Hence, it is due largely to the concept of Baqa – or “generalized intelligence” – that ‘Artificial Intelligence’ (AI) and technology in general can serve at best as either a partner or subordinate of man or as a “devalued” tool or instrument of man in the way of man’s mastery over the world, despite the ‘extraordinary’ advancements and evolutions in AI and technology in recent years. While AI and technology play an important role in the “essential unfolding of truth” to borrow from Heidegger, man is still the central actor or figure in what is now a big picture that involves phenomena such as AI and technology.
And as Henry Kissinger rightly noted, while AI and the internet focus on information and the “spread” of information “exponentially,” the acquisition of knowledge and wisdom requires a special human experience and a human factor that AI and the internet cannot create or generate. And while the generation and spread of information can be shaped by tech companies and the “truth” can supposedly be “relativized and individualized” as a result of AI and technology given that the data generated by people is then used to determine the kind of information that is being put out by tech companies, the acquisition of knowledge and wisdom requires unique human experiences and a recourse to books which many people do not possess.
One must also note that universities in the United States, despite their acclaim and international status, are largely “aloof” and out of touch with this concept of “generalized intelligence.” While universities can serve as “the source of much sustained political planning and social innovation” to borrow from the late Zbigniew Brzezinski, the fact of the matter is that “generalized intelligence” is a capability, skill, and talent which for the most part is absent or missing in a great number of corporations, companies, financial institutions, governments, media outlets, and universities.
Also, the relationship between one’s thought process which binds together with intelligence and reality as a whole, as David Bohm noted, is such that “when one thinks correctly about a certain thing, this thought can, at least up to a point, guide one’s actions in relationship to that thing to produce an overall situation that is harmonious and free of contradiction and confusion.” It follows that “both thought and thing (or reality) are forms abstracted from the total process” which emerges from the convergence of thought and intelligence.
In essence, thought and reality are not separate from one another.
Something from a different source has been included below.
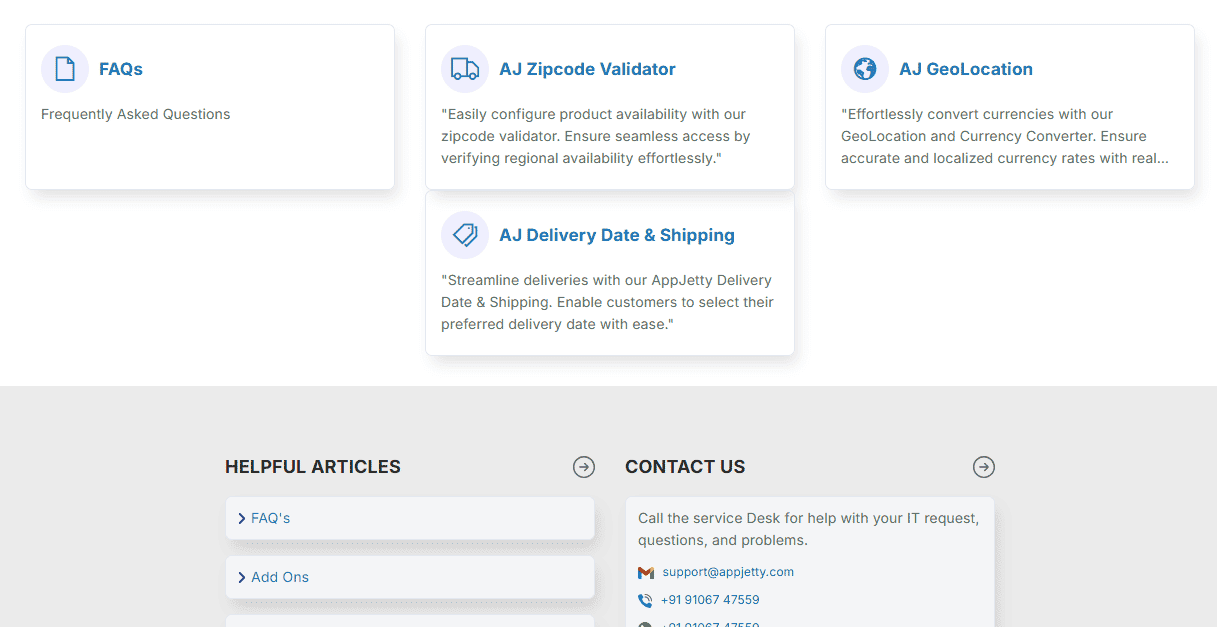1217x627 pixels.
Task: Click the AJ GeoLocation globe icon
Action: click(x=865, y=69)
But reality is the “ground” which undergirds thought and reality is in essence a “totality” which thought seeks to encompass through its convergence with intelligence. “Totality” has to be grasped by thought through a process, and it is this process which amounts to the influx of one’s knowledge and information or the ‘autonomous’ process or stream of knowledge and information that involves itself with the individual. “Totality” is not the content of thought itself to borrow from Bohm. However, what can be known in its totality is not fixed due to the “universal flux” which undergirds the convergence of thought and intelligence and thus undergirds the process of knowledge.
As mentioned before, there is a “give and take” per se between the individual and this autonomous process or stream of knowledge and information. As David Bohm said:
“Knowledge assumes that its information is coming basically from somewhere beyond knowledge, from some reality, let us say, beyond knowledge. In the case of the senses we seem to get quite a bit of evidence of that. When we discover things that contradict our knowledge, we drop it. Things happen that are entirely surprising, that we don’t expect, and are quite contradictory to our knowledge. Therefore we can see a reality which appears to be independent of our knowledge, or at least substantially so, although we can affect it by our knowledge.”
Why knowledge-building and “meaning seeking” is a two-way street which involves both the human being on one hand and AI and technology on the other hand rather than a one-way street that is dominated solely by AI and technology is because someone has to ultimately synthesize everything that is presented to the individual through sensory data and information and the final task of making sense of everything psychologically rests with the human being.
In sum, only man can make sense of the relationship between himself and “the circumstances in which he finds himself” to borrow from Kissinger, which means that in making sense of the relationship between man and reality, AI and technology ultimately play a complementary or supplementary role to human judgment, human intuition, and human psyche.